И здесь опять же пишущая машинка заполняет промежуточное пространство: о тираже можно говорить только условно, но значение его существенно. Что касается конкретно «Синтаксиса», то архив, представленный в зале «Изъятие», был конфискован КГБ: стихи (приведенные лишь частным примером общего сравнительно масштабного процесса, о котором и повествует проект), как и упомянутая прежде проза Гроссмана, были арестованы. Уникальны, размножены и потому особенно опасны.

Не случайно в ММОМА возникает еще один проект, перекликающийся с проектом «200 ударов в минуту» – «Одно внутри другого». Это важное дополнение – повод взглянуть на печатные машинки через призму настоящего времени, когда они утратили практическую ценность, уступив место несоизмеримо более совершенным технологиям.
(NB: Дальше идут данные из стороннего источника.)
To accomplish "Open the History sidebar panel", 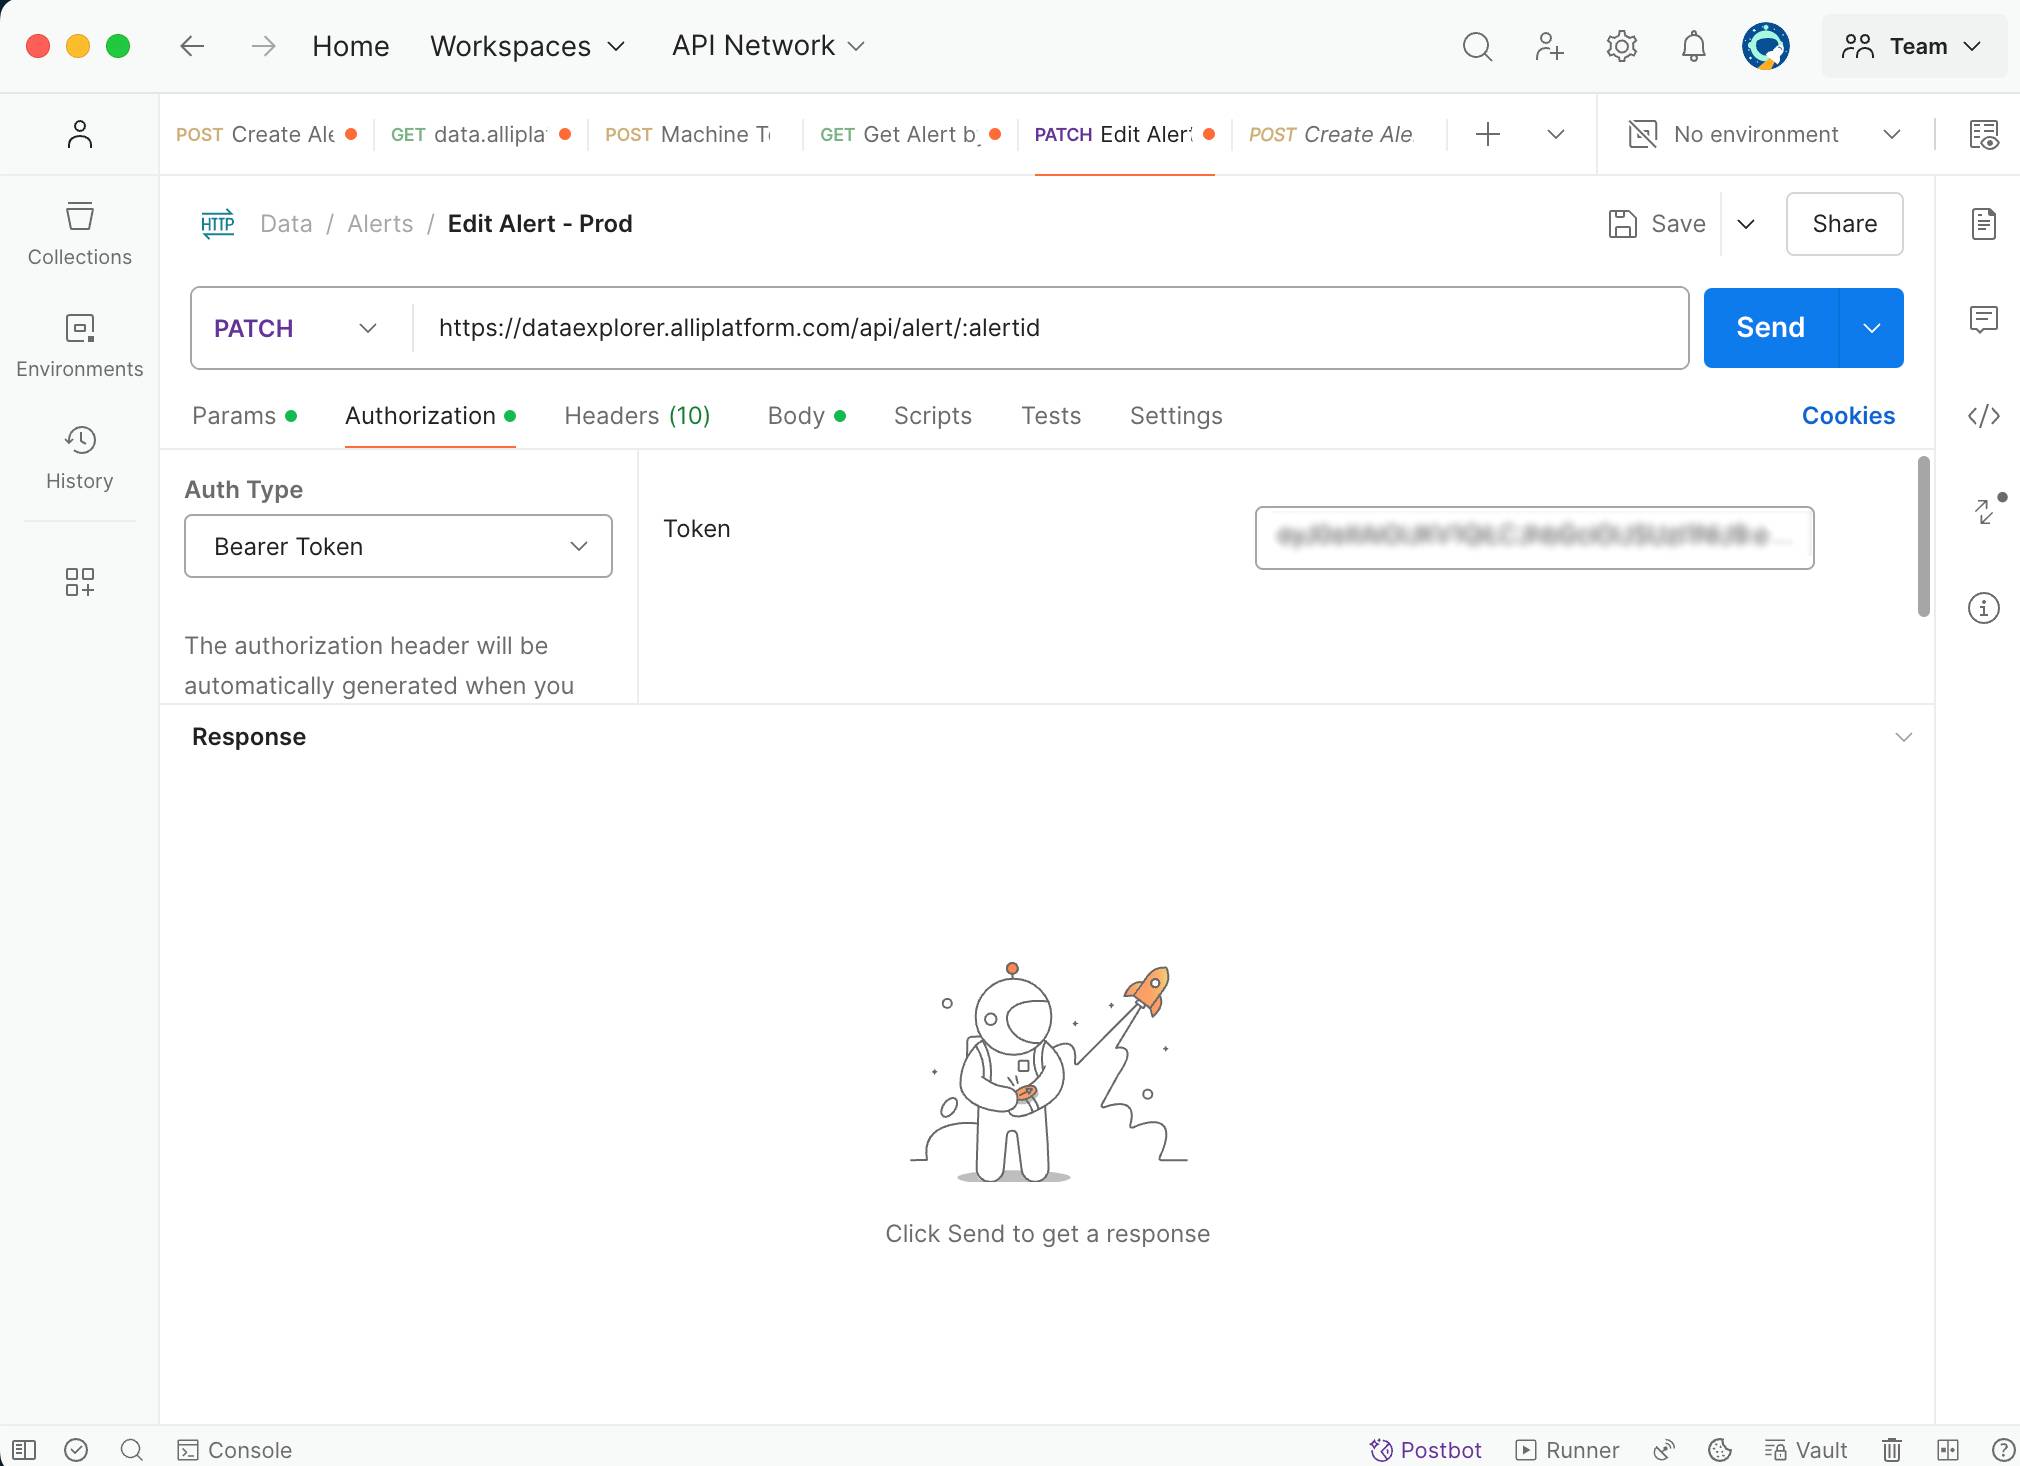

Новый инструмент новой эпохи – Интернет вновь формирует сознание, вновь изменяет ментальное пространство простой, клиповой формой, возможностью «тиражировать» быстро и широко, в отсутствие определяющих форматов. Вещи и смыслы, тонущие в бесконечных повторениях, теряют уникальность и как следствие любую ценность, номинальную или духовную.
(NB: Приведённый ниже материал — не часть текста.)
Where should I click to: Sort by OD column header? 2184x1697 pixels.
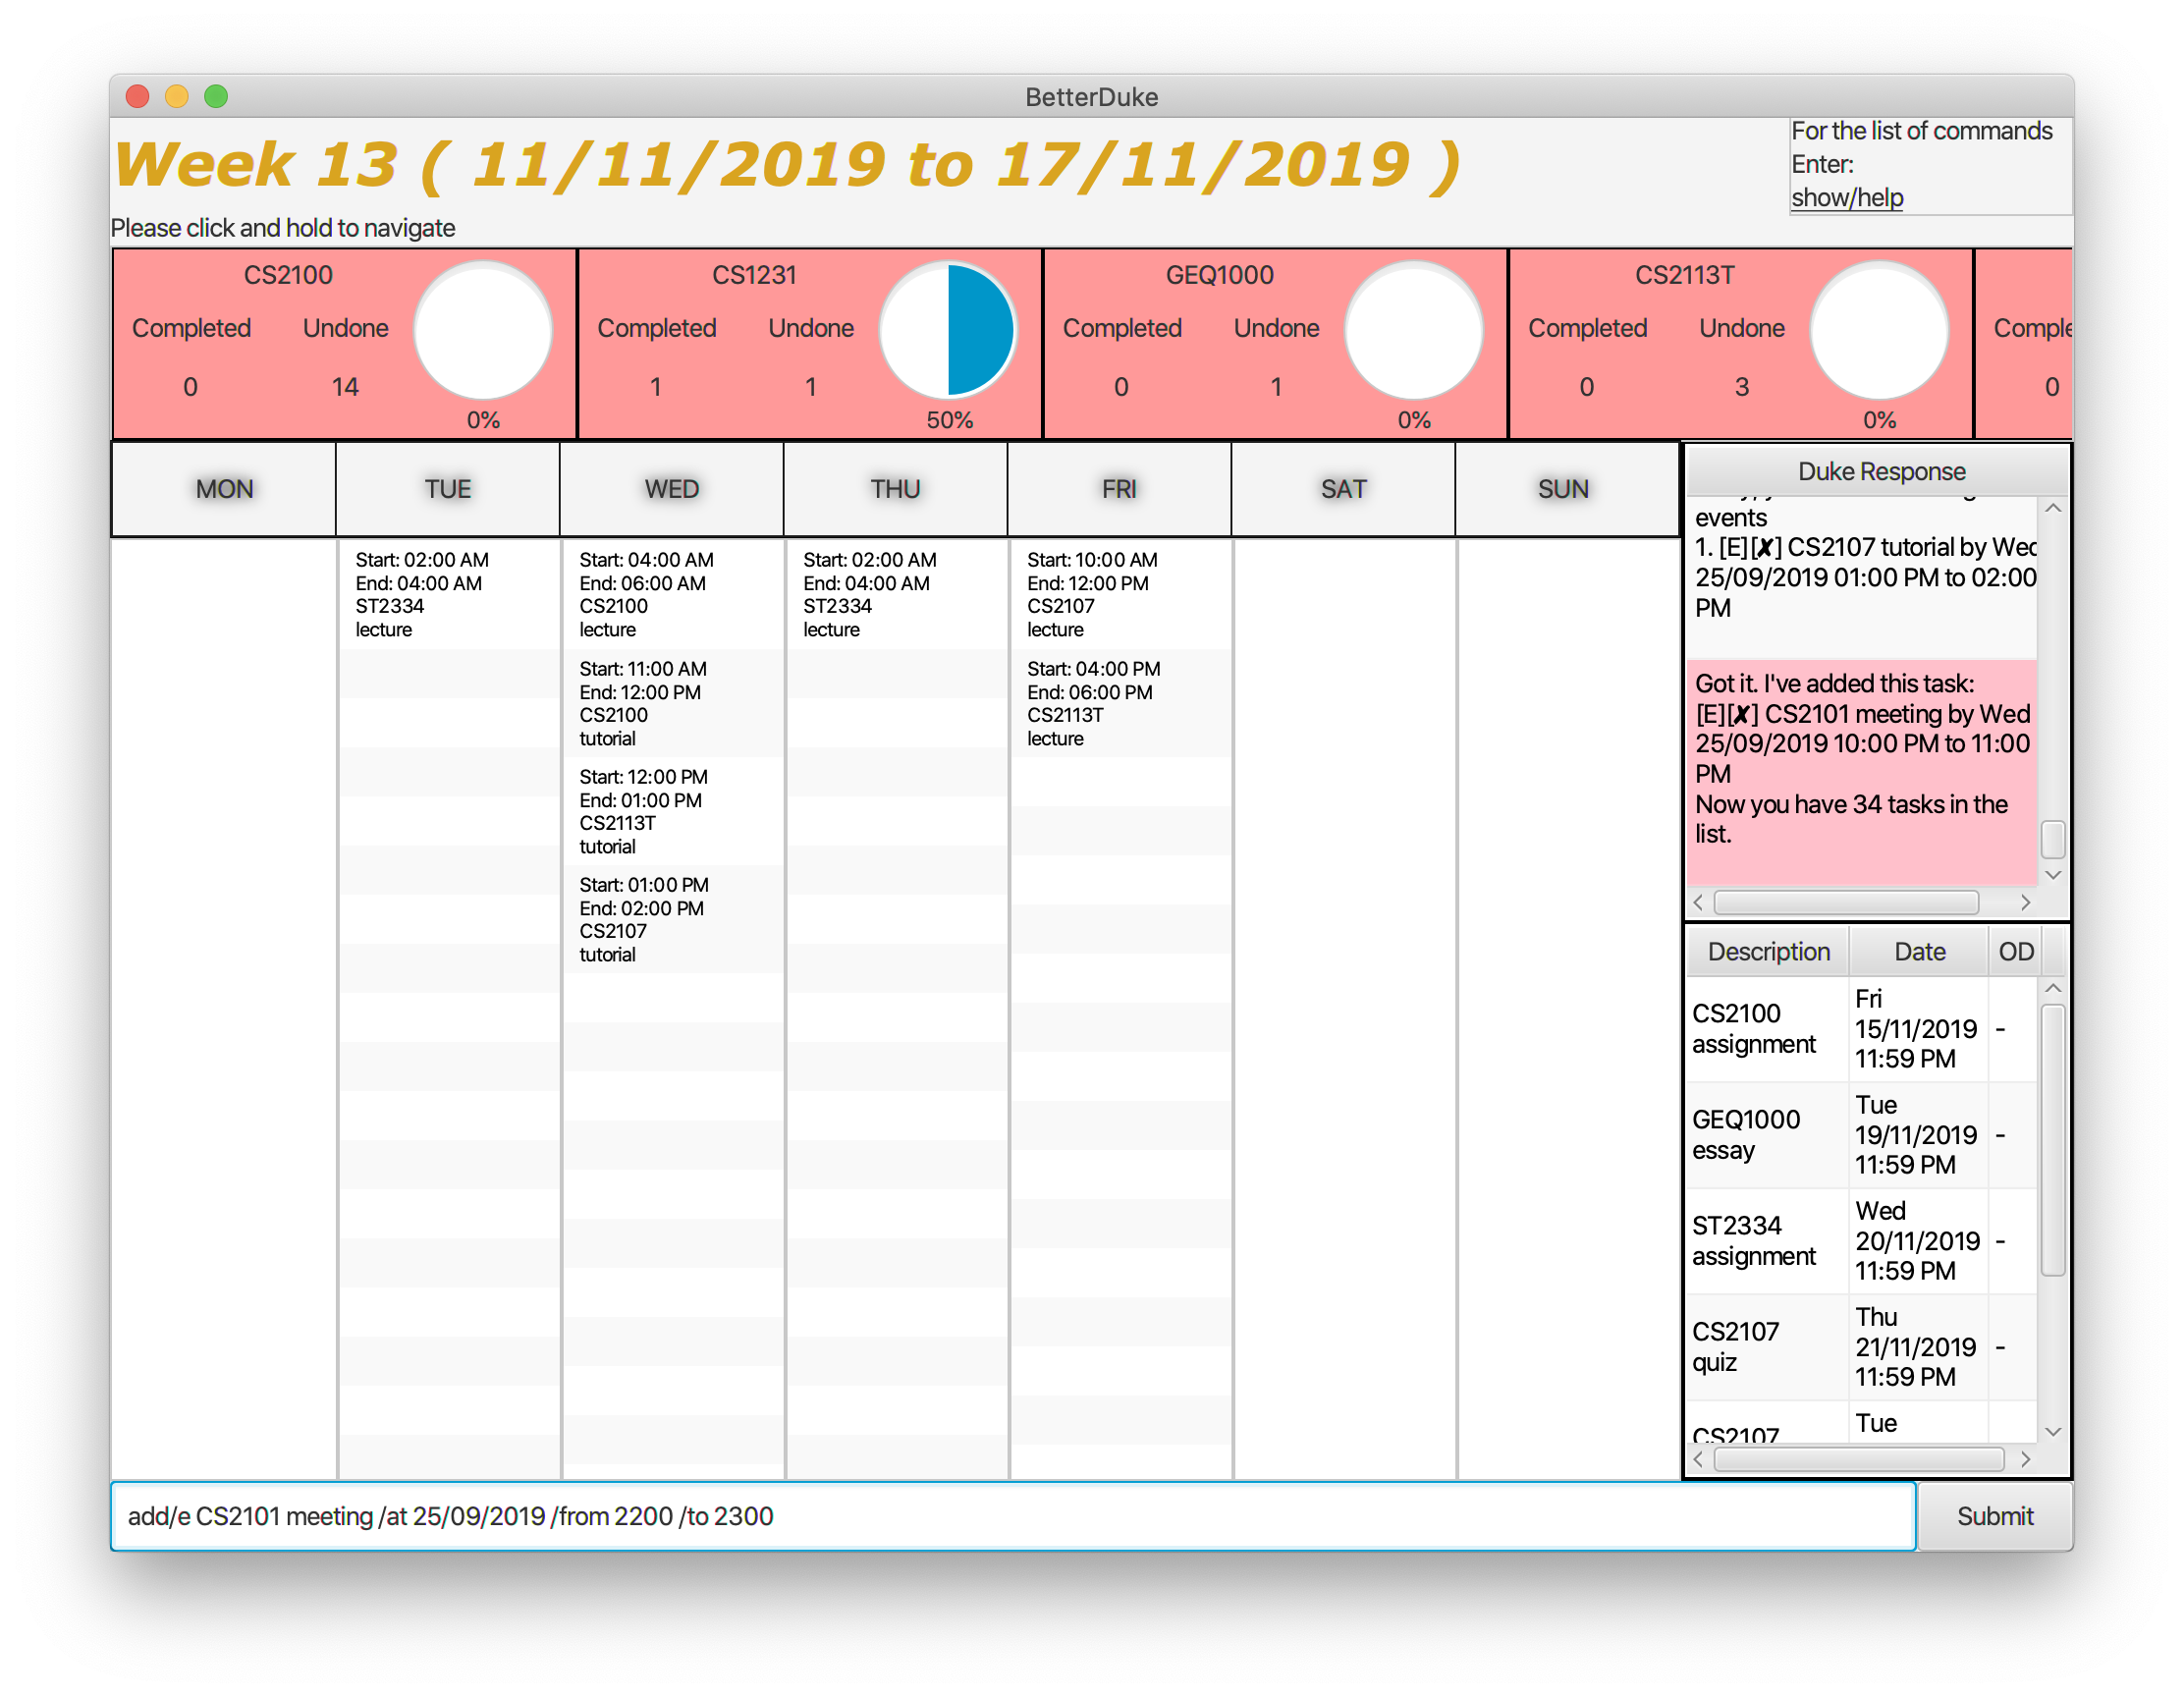coord(2015,951)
Основная примета постмодернизма – гипертекст – приобретает все большую власть, в виртуальной реальности он стремится к бесконечности. Книга, написанная как гипертекст, все равно остается замкнутой, а потому целостной. Новая эпоха преодолела эти качества, вышла за их пределы, осознавая себя хаосом: эпоха скольжения от ссылки к ссылке, это время, когда бытие определяет бытие. Поэтому значимость проекта трудно переоценить: он вырывает человека из зыбкого оцифрованного мира, возвращая к реальности, где присутствует ряд качеств: определенность, последовательность, логика, содержательность и жизненная правда. Во многих интервью Анна Наринская подчеркивала, что одной из поставленных задач проекта было избежать умиленных ностальгических чувств, поскольку описываемая эпоха предполагала оперирование смыслами, обладающими высокой ценой, сопоставимой с ценностями самой жизни.